For decades, scientists have been using electromagnetic and sonic energy to serve medicine. But, aside from electro surgery, their efforts have focused on diagnostic imaging of internal body structures—particularly in the case of x-ray, MRI, and ultrasound systems. Lately, however, researchers have begun to see acoustic and electromagnetic waves in a whole new light, turning their attention to therapeutic—rather than diagnostic—applications. Current research is exploiting the ability of radio-frequency (RF) and microwaves to generate heat, essentially by exciting molecules. This heat is used predominantly to ablate cells. Of the two technologies, RF was the first to be used in a marketable device. And now microwave devices are entering the commercialization stage. These technologies have distinct strengths weaknesses that will define their use and determine their market niches. The depth to which microwaves can penetrate tissues is primarily a function of the dielectric properties of the tissues and of the frequency of the micro waves.
The tissue of the human body is enormously varied and complex, with innumerable types of structures, components, and cells. These tissues vary not only with in an individual, but also among people of different gender, age, physical condition, health and even as a function of external in puts, such as food eaten, air breathed, ambient temperature, or even state of minds.
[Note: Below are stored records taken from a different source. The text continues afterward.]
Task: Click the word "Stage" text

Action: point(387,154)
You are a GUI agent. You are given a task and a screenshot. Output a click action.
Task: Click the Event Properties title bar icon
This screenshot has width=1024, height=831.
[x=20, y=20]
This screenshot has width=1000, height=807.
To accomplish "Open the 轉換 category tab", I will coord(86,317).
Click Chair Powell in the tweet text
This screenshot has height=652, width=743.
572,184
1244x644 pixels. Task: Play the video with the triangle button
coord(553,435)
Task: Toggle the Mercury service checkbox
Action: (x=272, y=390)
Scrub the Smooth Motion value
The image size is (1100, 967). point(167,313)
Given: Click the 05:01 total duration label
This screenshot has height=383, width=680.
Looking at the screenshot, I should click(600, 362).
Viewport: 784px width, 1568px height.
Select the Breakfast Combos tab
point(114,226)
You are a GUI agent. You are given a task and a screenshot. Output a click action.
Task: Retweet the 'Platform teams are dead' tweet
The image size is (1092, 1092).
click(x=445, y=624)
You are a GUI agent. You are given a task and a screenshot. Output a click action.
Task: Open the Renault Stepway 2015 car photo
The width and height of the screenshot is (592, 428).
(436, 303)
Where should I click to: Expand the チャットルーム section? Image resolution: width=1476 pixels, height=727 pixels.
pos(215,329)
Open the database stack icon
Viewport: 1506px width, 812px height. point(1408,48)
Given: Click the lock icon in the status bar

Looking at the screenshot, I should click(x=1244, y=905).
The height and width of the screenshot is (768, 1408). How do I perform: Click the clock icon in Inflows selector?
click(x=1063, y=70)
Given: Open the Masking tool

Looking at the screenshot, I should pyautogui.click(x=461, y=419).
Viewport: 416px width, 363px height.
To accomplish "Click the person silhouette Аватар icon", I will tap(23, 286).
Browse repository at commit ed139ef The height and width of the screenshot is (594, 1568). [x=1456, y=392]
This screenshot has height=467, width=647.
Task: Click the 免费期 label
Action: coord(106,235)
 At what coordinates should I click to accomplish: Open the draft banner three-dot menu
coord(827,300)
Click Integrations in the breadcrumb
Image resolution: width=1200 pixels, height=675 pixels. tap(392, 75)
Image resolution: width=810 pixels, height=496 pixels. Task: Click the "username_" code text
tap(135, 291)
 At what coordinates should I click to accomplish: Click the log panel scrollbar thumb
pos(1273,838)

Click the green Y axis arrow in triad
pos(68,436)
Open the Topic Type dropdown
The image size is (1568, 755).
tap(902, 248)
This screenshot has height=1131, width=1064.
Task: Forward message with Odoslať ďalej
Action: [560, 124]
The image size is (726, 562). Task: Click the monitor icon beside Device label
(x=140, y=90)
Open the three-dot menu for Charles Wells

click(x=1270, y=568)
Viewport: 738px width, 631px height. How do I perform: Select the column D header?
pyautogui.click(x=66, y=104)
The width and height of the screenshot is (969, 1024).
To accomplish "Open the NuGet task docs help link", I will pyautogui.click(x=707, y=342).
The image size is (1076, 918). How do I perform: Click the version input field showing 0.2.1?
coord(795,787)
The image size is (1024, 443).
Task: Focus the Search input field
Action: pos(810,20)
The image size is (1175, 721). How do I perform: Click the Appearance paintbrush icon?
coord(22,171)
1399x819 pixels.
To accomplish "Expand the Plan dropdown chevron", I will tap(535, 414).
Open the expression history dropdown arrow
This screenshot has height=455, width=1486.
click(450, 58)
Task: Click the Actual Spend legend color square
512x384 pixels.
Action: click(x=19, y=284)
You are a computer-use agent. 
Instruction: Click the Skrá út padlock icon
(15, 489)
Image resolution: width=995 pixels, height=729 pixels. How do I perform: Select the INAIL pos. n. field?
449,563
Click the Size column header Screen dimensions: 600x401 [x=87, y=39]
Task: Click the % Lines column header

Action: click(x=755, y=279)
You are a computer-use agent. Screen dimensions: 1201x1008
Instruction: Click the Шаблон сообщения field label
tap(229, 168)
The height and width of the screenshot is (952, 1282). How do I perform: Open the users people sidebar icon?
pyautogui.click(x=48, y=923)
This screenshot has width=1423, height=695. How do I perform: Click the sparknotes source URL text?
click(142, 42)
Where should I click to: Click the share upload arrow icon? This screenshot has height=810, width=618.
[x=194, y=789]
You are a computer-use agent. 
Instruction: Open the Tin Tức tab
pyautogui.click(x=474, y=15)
From the point of view of RF and Microwaves in the frequency range 10 MHz ~ 10GHz, however biological tissue can be viewed macroscopically in terms of its bulk shape and electromagnetic characteristic: dielectric constant and electrical conductivity . These are dependent on frequency and very dependent on the particular tissue type.
All biological tissue is somewhat electrically conductive, absorbing microwave power and converting it to heat as it penetrates the tissue.